*** Recorded data
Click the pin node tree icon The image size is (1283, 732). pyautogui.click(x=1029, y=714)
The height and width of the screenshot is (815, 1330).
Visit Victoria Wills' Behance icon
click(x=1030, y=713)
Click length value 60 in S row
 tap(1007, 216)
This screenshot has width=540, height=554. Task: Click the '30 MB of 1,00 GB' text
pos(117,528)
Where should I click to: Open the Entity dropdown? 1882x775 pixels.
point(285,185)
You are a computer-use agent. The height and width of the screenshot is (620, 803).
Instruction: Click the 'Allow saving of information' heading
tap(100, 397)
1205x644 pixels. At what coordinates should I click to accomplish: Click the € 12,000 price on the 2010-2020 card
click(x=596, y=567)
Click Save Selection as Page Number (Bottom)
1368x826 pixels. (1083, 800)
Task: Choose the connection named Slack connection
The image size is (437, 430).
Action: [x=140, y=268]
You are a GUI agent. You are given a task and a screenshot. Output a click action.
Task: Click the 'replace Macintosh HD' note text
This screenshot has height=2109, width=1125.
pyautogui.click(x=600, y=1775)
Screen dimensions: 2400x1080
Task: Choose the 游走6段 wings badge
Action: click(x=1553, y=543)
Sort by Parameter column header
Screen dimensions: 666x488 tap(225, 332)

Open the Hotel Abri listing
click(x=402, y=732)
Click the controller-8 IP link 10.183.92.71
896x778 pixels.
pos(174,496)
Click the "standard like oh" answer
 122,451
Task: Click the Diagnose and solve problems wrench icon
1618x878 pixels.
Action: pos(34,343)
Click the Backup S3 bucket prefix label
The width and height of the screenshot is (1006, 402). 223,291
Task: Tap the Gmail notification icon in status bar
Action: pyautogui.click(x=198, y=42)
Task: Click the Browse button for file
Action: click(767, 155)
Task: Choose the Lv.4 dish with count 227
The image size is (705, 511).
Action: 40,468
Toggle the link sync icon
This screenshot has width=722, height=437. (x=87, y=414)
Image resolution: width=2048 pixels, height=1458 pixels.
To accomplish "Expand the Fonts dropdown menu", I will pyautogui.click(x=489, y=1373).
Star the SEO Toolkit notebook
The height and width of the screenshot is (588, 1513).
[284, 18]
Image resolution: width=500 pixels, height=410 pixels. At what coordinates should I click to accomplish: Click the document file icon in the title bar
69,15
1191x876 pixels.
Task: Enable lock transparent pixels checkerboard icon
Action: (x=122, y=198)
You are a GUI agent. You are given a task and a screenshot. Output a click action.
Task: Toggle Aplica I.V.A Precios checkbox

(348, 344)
******
(The problem)
Print every record above exactly as it appears.

(Your solution)
Click the pin node tree icon The image size is (1283, 732). pyautogui.click(x=1029, y=714)
The height and width of the screenshot is (815, 1330).
Visit Victoria Wills' Behance icon
click(x=1030, y=713)
Click length value 60 in S row
 tap(1007, 216)
This screenshot has width=540, height=554. Task: Click the '30 MB of 1,00 GB' text
pos(117,528)
Where should I click to: Open the Entity dropdown? 1882x775 pixels.
point(285,185)
You are a computer-use agent. The height and width of the screenshot is (620, 803).
Instruction: Click the 'Allow saving of information' heading
tap(100, 397)
1205x644 pixels. At what coordinates should I click to accomplish: Click the € 12,000 price on the 2010-2020 card
click(x=596, y=567)
Click Save Selection as Page Number (Bottom)
1368x826 pixels. (1083, 800)
Task: Choose the connection named Slack connection
The image size is (437, 430).
Action: [x=140, y=268]
You are a GUI agent. You are given a task and a screenshot. Output a click action.
Task: Click the 'replace Macintosh HD' note text
This screenshot has height=2109, width=1125.
pyautogui.click(x=600, y=1775)
Screen dimensions: 2400x1080
Task: Choose the 游走6段 wings badge
Action: click(x=1553, y=543)
Sort by Parameter column header
Screen dimensions: 666x488 tap(225, 332)

Open the Hotel Abri listing
click(x=402, y=732)
Click the controller-8 IP link 10.183.92.71
896x778 pixels.
pos(174,496)
Click the "standard like oh" answer
 122,451
Task: Click the Diagnose and solve problems wrench icon
1618x878 pixels.
Action: pos(34,343)
Click the Backup S3 bucket prefix label
The width and height of the screenshot is (1006, 402). 223,291
Task: Tap the Gmail notification icon in status bar
Action: pyautogui.click(x=198, y=42)
Task: Click the Browse button for file
Action: click(767, 155)
Task: Choose the Lv.4 dish with count 227
The image size is (705, 511).
Action: 40,468
Toggle the link sync icon
This screenshot has width=722, height=437. (x=87, y=414)
Image resolution: width=2048 pixels, height=1458 pixels.
To accomplish "Expand the Fonts dropdown menu", I will pyautogui.click(x=489, y=1373).
Star the SEO Toolkit notebook
The height and width of the screenshot is (588, 1513).
[284, 18]
Image resolution: width=500 pixels, height=410 pixels. At what coordinates should I click to accomplish: Click the document file icon in the title bar
69,15
1191x876 pixels.
Task: Enable lock transparent pixels checkerboard icon
Action: (x=122, y=198)
You are a GUI agent. You are given a task and a screenshot. Output a click action.
Task: Toggle Aplica I.V.A Precios checkbox

(348, 344)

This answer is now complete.